Getting started with the Make build tool

Nov. 22, 2024, 2:15 p.m.

In the previous posts introducing compilation and linking, we ran all commands directly in the CLI, one by one. When working with larger projects, this gets tedious fast. Another issue is that your project becomes cluttered with intermediate files. In the linking example for instance, you might have had files like "badadd.o", "badmultiply.o" and "badmath.a" which aren't required for the final executable. If you have a project with hundreds or thousands of files, this becomes untenable real fast. So how can we better organize compilation and linking?

In this post, like the previous one about linking, the example commands assume that you're on Linux, but the concepts discussed are general.

Make in a nutshell

One of the oldest build tools, that's still widely used, is Make, developed in the 1970s. At its core, it is a way to arrange different shell commands/scripts and specify dependencies between them. It lets you dictate e.g. that "For the script building executable domath, a script building static library badmath.a must have been run" (since domath has a dependency on badmath and needs to link it in).

Make also uses file timestamps to figure out if a script needs to be rerun or not.
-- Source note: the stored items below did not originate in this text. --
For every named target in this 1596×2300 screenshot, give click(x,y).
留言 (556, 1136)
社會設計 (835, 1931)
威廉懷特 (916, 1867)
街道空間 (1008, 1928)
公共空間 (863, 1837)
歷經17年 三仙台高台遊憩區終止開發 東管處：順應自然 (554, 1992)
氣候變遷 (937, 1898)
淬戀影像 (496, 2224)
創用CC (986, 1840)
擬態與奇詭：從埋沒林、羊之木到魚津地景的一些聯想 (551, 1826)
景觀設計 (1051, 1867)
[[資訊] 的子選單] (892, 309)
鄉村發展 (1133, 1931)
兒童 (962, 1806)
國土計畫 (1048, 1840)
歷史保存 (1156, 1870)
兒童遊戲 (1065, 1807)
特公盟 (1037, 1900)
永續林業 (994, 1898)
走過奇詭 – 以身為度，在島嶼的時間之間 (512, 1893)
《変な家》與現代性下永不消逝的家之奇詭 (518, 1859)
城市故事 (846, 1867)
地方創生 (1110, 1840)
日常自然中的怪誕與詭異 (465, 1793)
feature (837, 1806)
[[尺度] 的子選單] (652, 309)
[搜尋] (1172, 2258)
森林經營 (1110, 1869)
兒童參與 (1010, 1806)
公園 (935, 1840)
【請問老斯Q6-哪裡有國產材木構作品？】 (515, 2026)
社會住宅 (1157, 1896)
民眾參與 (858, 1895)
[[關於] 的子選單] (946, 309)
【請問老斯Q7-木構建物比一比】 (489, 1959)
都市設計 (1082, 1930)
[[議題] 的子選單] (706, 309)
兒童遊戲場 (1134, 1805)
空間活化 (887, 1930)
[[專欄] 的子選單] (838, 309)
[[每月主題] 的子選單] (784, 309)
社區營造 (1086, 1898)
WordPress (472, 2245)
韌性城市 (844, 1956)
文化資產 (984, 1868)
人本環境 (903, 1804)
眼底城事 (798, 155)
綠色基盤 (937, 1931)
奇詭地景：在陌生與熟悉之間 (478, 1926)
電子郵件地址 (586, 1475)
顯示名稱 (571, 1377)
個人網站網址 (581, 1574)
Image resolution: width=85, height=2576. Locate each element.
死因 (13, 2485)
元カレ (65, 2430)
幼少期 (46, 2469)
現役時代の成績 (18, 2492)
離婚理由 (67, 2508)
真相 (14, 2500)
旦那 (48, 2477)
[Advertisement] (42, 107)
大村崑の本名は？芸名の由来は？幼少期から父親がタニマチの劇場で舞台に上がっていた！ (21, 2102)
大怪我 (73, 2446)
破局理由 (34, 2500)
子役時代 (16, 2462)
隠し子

Say yesterday you asked Make to build domath, which triggered badmath.a, and by extension badadd.o and badmultiply.o (since they are included in the static library), to be built. Today, you've changed badadd.c, but not badmultiply.c, and ask Make to build domath again. You do want badadd.o to be rebuilt, since it's likely to be different given that badadd.c has been changed, but it'd be wasteful to rebuild badmultiply.o, given that badmultiply.c is still the exact same. Make does indeed rebuild badadd.o, but not badmultiply.o, before rebuilding badmath.a and finally domath. Make "knows" to do this because it compares file timestamps (you can see an overview of file timestamps in a directory by running ls -l). Since "badadd.o" has an older timestamp than "badadd.c", it might be out of date and so is rebuilt. Likewise, since "badmultiply.o" has a newer timestamp than "badmultiply.c", "badmultiply.o" must be up-to-date and there's no need to rebuild it.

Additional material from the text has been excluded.